Morphin

Obwohl das Morphin in der Medizin als das stärkste und beste Schmerzmittel bekannt ist, zählt es zu den Opiaten und unterliegt daher dem Betäubungsmittelgesetz. Der Gebrauch und der Umgang ohne eine schriftliche Erlaubnis oder einer Bescheinigung vom Arzt ist daher in jedem Fall strafbar. Morphin wirkt zentral, weswegen eine Schmerzweiterleitung verhindert und das Schmerzempfinden des Patienten gesenkt wird. Wenn es aus Krankheitsgründen verordnet wird, führt es bei den ersten Einnahmen zu Erbrechen und extremer übelkeit, da es direkt auf das Brechzentrum im Hirnstamm einwirkt. Da diese Nebenwirkung nach einiger Zeit allerdings nachlässt, merken die Konsumenten auch nicht, wie schnell sie vom Morphin abhängig werden. Weitere und sehr ernst zu nehmende Nebenwirkungen sind unter anderem Atemdepressionen bis hin zu Atemstillstand.

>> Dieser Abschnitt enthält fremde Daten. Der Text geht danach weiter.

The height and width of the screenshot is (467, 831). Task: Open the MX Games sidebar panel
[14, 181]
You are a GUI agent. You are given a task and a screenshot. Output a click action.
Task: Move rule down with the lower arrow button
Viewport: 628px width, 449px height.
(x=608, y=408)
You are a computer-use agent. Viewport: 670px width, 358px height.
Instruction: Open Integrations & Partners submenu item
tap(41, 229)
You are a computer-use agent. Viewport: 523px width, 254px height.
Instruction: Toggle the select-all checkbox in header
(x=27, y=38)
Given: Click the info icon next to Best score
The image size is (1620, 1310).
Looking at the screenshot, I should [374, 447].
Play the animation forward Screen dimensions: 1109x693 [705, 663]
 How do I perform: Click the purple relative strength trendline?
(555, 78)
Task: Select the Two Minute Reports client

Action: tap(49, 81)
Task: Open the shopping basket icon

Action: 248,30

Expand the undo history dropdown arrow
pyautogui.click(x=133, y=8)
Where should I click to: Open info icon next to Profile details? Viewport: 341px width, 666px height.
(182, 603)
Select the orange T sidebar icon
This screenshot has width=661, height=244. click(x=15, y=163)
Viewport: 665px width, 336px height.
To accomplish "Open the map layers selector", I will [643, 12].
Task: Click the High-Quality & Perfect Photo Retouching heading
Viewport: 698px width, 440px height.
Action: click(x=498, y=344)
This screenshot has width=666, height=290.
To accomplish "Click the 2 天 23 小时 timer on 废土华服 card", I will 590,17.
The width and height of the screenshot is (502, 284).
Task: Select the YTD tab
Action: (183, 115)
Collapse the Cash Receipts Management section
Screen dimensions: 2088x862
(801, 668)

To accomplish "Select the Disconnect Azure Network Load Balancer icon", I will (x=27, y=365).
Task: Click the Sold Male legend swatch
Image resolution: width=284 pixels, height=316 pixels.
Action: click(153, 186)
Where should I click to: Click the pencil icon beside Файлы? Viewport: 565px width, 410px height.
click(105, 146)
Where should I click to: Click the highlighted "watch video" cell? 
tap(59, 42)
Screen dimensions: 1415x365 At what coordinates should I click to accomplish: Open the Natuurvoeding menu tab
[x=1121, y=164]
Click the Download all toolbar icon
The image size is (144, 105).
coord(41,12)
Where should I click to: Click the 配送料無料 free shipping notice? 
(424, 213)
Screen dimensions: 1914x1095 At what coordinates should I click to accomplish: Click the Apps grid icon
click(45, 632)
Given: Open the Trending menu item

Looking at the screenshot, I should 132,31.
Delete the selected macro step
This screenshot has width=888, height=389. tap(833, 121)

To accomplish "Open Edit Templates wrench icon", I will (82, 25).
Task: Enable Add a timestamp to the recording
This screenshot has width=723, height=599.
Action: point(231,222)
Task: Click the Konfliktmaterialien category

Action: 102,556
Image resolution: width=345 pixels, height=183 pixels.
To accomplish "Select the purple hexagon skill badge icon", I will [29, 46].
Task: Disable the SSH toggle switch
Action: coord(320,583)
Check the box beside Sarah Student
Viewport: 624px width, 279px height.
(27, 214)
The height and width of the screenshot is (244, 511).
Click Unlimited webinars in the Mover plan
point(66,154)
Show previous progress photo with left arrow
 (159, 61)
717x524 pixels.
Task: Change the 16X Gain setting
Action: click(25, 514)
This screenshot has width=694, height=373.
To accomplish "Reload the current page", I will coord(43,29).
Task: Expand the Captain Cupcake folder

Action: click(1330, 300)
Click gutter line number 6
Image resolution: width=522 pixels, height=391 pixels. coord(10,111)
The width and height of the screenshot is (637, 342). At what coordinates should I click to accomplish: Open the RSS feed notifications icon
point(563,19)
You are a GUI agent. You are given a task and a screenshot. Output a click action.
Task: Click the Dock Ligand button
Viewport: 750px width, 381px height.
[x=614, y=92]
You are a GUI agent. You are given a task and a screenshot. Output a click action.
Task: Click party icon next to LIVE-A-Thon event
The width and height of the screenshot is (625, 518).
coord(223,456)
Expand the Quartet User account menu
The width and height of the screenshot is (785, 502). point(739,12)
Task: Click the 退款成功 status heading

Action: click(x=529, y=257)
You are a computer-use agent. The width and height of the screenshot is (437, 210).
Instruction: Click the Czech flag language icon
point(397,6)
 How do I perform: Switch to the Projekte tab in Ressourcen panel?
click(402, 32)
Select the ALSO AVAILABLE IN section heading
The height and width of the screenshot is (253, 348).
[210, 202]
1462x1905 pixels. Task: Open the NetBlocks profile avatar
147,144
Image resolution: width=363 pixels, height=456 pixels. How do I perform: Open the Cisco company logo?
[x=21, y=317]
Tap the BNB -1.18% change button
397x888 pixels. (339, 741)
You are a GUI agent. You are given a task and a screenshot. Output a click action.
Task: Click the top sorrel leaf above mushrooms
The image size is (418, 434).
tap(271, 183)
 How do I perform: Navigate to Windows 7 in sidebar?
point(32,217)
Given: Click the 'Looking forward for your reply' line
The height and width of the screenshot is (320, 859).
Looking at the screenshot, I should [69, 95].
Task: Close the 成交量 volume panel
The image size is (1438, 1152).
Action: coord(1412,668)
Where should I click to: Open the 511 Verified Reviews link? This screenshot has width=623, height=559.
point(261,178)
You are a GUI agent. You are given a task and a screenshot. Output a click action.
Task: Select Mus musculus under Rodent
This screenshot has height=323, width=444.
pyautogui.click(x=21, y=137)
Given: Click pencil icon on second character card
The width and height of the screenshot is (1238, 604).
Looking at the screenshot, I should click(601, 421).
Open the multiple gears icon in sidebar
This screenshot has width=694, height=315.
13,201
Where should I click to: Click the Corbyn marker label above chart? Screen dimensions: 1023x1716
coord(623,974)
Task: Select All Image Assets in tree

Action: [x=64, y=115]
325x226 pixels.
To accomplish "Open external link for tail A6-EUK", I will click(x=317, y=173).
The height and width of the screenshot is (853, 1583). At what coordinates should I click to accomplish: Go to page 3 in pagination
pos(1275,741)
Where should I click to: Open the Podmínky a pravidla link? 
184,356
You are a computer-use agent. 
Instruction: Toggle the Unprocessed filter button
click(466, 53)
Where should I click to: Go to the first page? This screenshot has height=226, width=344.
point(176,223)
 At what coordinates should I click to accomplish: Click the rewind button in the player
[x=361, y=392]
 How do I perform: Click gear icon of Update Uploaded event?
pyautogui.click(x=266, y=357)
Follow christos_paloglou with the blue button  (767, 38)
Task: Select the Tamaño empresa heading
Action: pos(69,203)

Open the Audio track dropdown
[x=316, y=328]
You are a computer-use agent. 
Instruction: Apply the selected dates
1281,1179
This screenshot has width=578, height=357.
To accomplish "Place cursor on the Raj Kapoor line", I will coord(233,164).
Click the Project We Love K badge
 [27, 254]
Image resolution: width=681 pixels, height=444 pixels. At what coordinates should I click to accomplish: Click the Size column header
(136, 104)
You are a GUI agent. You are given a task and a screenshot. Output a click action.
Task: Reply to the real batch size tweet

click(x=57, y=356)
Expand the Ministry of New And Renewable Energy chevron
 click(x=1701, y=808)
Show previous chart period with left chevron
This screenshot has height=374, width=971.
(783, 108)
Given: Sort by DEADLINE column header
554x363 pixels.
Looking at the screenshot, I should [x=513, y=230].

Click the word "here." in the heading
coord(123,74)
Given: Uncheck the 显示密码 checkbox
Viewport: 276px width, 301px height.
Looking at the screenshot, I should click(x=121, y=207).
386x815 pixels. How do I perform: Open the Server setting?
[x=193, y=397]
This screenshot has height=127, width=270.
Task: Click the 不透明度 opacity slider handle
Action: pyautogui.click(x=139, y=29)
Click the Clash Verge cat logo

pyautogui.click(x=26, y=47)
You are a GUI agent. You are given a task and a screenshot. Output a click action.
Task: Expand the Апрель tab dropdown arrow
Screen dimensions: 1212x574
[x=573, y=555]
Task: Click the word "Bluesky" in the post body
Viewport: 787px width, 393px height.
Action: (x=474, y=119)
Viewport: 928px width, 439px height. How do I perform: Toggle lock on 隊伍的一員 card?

Ein Atemstillstand tritt sehr häufig bei einer überdosierung auf, da das Atemzentrum komplett gelähmt wird. Darüber hinaus können Depressionen, Bluddruckabfall, Apathie und Depressionen auftreten. Ferner verursacht Morphin Bewusstseinsstörungen, wie zum Beispiel Halluzinationen, und kann bei zu vielen und zu hohen Dosierungen zum Koma führen. Die Wirkungsdauer beträgt in der Regel zwischen zwei und vier Stunden. Heroin weißt eine ähnliche Struktur auf, da es durch eine Umwandlung des Morphins gewonnen wird.